Barocke Kreativität

SCHWEICH. Das Neujahrskonzert in der katholischen Pfarrkirche St. Martin Schweich bildete in den vergangenen Jahren immer den Abschluss einer Konzertserie. Diesmal jedoch eröffnete es zugleich ein Jubeljahr: Seit drei Jahrzehnten ist Johannes Klar der verantwortliche Kirchenmusiker am Schweicher Gotteshaus. In dieser Zeit erwarb er sich nicht nur mit den Konzerten einen wohl klingenden Ruf.

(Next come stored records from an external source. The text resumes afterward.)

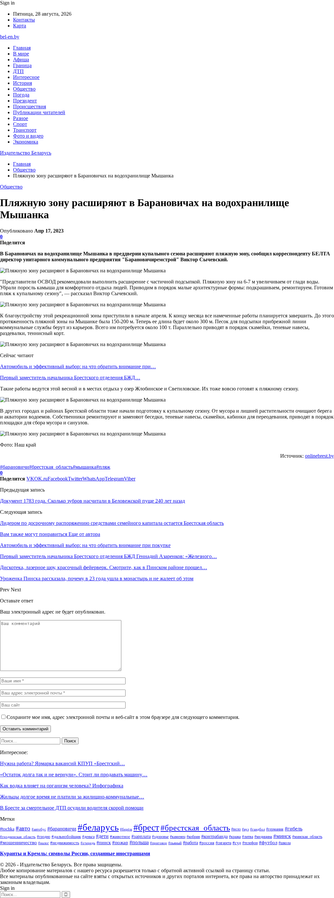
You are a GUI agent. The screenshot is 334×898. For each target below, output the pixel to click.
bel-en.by (9, 36)
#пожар (120, 842)
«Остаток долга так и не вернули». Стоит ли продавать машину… (73, 774)
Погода (21, 95)
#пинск (104, 842)
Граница (22, 65)
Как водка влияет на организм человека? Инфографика (61, 785)
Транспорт (25, 130)
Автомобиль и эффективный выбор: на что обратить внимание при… (78, 366)
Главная (22, 48)
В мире (21, 53)
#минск (282, 836)
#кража (235, 836)
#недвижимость (64, 842)
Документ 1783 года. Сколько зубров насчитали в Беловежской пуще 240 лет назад (92, 501)
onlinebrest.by (319, 456)
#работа (190, 842)
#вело (236, 829)
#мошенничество (18, 842)
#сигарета (223, 843)
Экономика (25, 142)
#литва (247, 836)
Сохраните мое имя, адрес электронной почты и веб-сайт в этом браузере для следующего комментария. (123, 717)
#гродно (43, 836)
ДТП (18, 71)
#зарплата (141, 836)
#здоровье (160, 836)
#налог (43, 843)
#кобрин (193, 836)
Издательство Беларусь (25, 153)
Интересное (26, 77)
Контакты (24, 20)
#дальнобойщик (66, 836)
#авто (23, 828)
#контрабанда (214, 836)
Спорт (20, 124)
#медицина (263, 836)
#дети (102, 836)
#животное (120, 836)
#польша (139, 842)
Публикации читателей (39, 112)
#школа (285, 843)
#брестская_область (51, 467)
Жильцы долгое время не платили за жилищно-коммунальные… (72, 796)
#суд (237, 842)
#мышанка (84, 467)
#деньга (88, 837)
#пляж (103, 467)
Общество (24, 89)
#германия (274, 829)
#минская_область (307, 836)
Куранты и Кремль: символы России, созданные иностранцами (75, 853)
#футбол (268, 842)
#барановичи (14, 467)
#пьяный (175, 843)
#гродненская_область (18, 837)
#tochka (7, 828)
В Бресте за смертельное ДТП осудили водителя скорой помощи (72, 808)
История (22, 83)
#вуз (245, 829)
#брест (146, 827)
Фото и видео (28, 136)
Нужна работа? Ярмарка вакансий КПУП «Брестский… (62, 763)
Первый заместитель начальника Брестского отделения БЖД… (70, 377)
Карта (19, 25)
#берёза (126, 829)
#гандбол (257, 829)
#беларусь (98, 827)
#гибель (293, 829)
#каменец (177, 836)
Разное (20, 118)
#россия (206, 843)
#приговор (158, 843)
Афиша (21, 59)
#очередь (88, 843)
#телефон (250, 843)
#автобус (39, 829)
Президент (25, 100)
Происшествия (29, 106)
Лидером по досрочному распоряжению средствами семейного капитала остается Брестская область (112, 523)
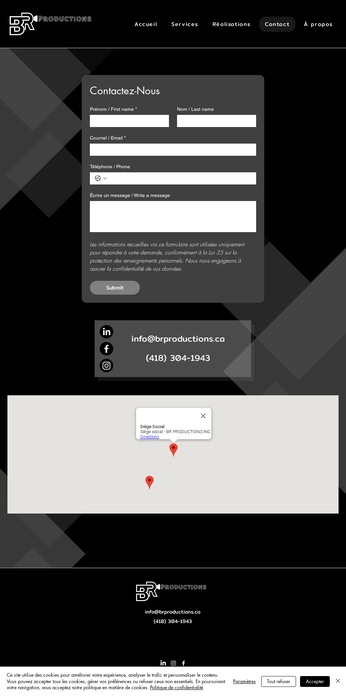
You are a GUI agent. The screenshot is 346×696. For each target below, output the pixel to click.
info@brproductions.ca (178, 338)
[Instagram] (106, 365)
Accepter (315, 681)
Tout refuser (278, 681)
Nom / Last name (195, 109)
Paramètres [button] (244, 681)
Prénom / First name (113, 109)
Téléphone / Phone (110, 166)
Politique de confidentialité (176, 687)
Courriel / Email (108, 138)
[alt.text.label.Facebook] (183, 663)
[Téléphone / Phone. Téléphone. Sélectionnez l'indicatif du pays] (100, 178)
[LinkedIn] (163, 663)
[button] (185, 24)
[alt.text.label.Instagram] (173, 663)
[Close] (338, 681)
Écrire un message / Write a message (130, 195)
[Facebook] (106, 348)
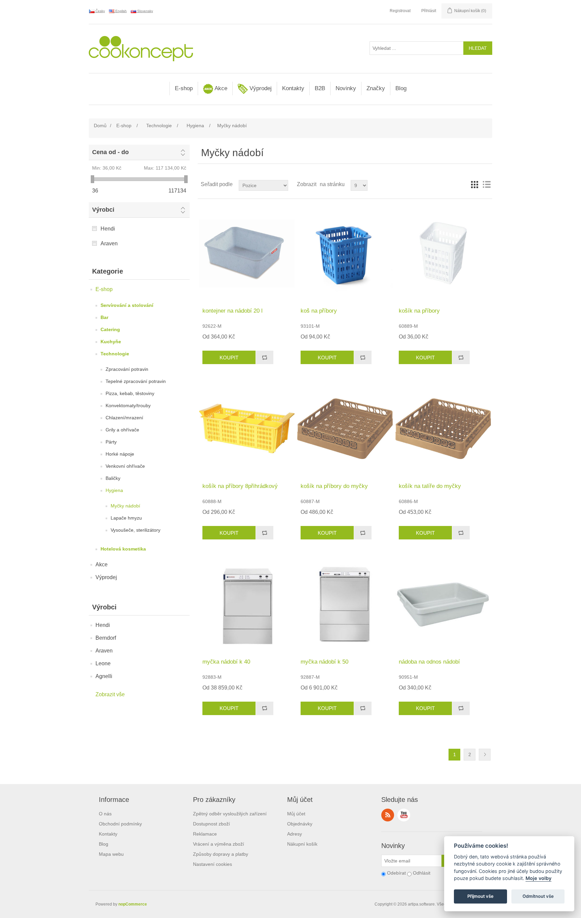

Die musikalischen Veranstaltungen in St. Martin Schweich haben Tradition. Mit dem jüngsten Konzert wurde immerhin schon die 14. Veranstaltungsreihe beschlossen. Eine voll besetzte Kirche zeigte, wie hoch die Wertschätzung beim Publikum liegt. In diesem Jahr gestaltete Johannes Klar programmatisch einen Rückblick auf die Advents- und Weihnachtszeit.Erstauntes Ohrenspitzen

Mit seinem verstärkten Vokalensemble, einem Orchester und fünf Solisten führte er die Kantate "Wachet auf, ruft uns die Stimme" von Johann Sebastian Bach und das "Oratorio de Noël" von Camille Saint-Saëns auf. Man kennt die Kantate, BWV 140, den drängenden Rhythmus des Einleitungschores. Jedoch musste man in Schweich erstaunt die Ohren spitzen, denn dort ergab sich ein anderes Klangbild, als man es gewohnt ist. Grund dafür war neben den sauber agierenden Streichern und den sehr präsenten, aber nicht aufdringlichen Bläsern ein fast schon übermütig klingendes Orgelcontinuo, für das Professor Wolfgang Seifen die Verantwortung trug. Er hielt sich nicht an den vorgegebenen, kargen Notentext, sondern gestaltete seinen Part in barocker Kreativität erfrischender Weise neu.Ansteckende Lebendigkeit

Angesteckt von dieser Lebendigkeit bewältigte auch der Chor seine Aufgaben, sowohl bei Bach als auch im Weihnachtsoratorium. Ein ausgewogener Gesamtklang, bei dem lediglich der Alt etwas kräftiger hätte sein können, trug ebenso zu diesem positiven Gesamteindruck bei wie die kultivierte Aussprache und die angenehme Dynamik, die das Publikum erleben konnte. Bei den Solisten ergab sich kein so einheitliches Bild, wenngleich auch ihre Leistungen im überwiegenden Teil große Anerkennung verdienen. Da war zunächst Sabine Zimmermann, die mit einem glockenklaren, jubilierenden Sopran bezauberte. Mühelos schwang sie sich bei Bach und Saint-Saëns in die Höhen. In diesem Zusammenhang müssen auch die beiden Instrumentalsolisten erwähnt werden, die der Bachkantate zu ihrem nachhaltigen Eindruck verhalfen: Barbara Görgen-Mahler erwies sich als eine gefühlvolle Oboistin, die ihrem Instrument eine breite Klangpalette entlocken konnte. Schon vorher hatte Gerda Koppelkamm die Niveaulatte mit ihrer Traversflöte recht hoch gelegt. Diese Leistung konnte sie, diesmal mit Querflöte in Christoph Willibald Glucks "Reigen seliger Geister", der Klammer zwischen den beiden Chorwerken, unterstreichen. Souverän, leuchtend und Sicherheit ausstrahlend - die Attribute trafen auch auf den Auftritt von Claudia Glesius (Mezzo) zu, die kurzfristig für die erkrankte Ingrid Wagner eingesprungen war. Ein wenig mehr Volumen hätte man dem Bassisten Gerd Elsen gewünscht, der in dieser Hinsicht neben Zimmermann etwas Mühe hatte. Deutlich aber wurde, wie sehr er sich mit barocker Interpretationsweise beschäftigt hat, und dass er seine Kenntnisse auch umzusetzen weiß. Der Altistin Manuela Kopp mangelte es etwas an der Intonationssicherheit, die ihrem warmen Ton leider etwas den Reiz raubte.Beeindruckender Anfang

Als eine Enttäuschung muss man den Tenor Thomas Siessegger nicht nur wegen seiner recht engen Stimme bezeichnen. Die Art, wie er sich von unten an seine Anfangstöne heranarbeitete, mag auf der Operettenbühne vielleicht passen. Insbesondere bei einer Bachkantate ist sie genauso unangebracht wie ein übermäßiges Vibrato in der Stimme. Insgesamt war es ein beeindruckender musikalischer Anfang, den die Pfarrei St. Martin für das Kalenderjahr und Johannes Klar für sein Jubiläum setzten.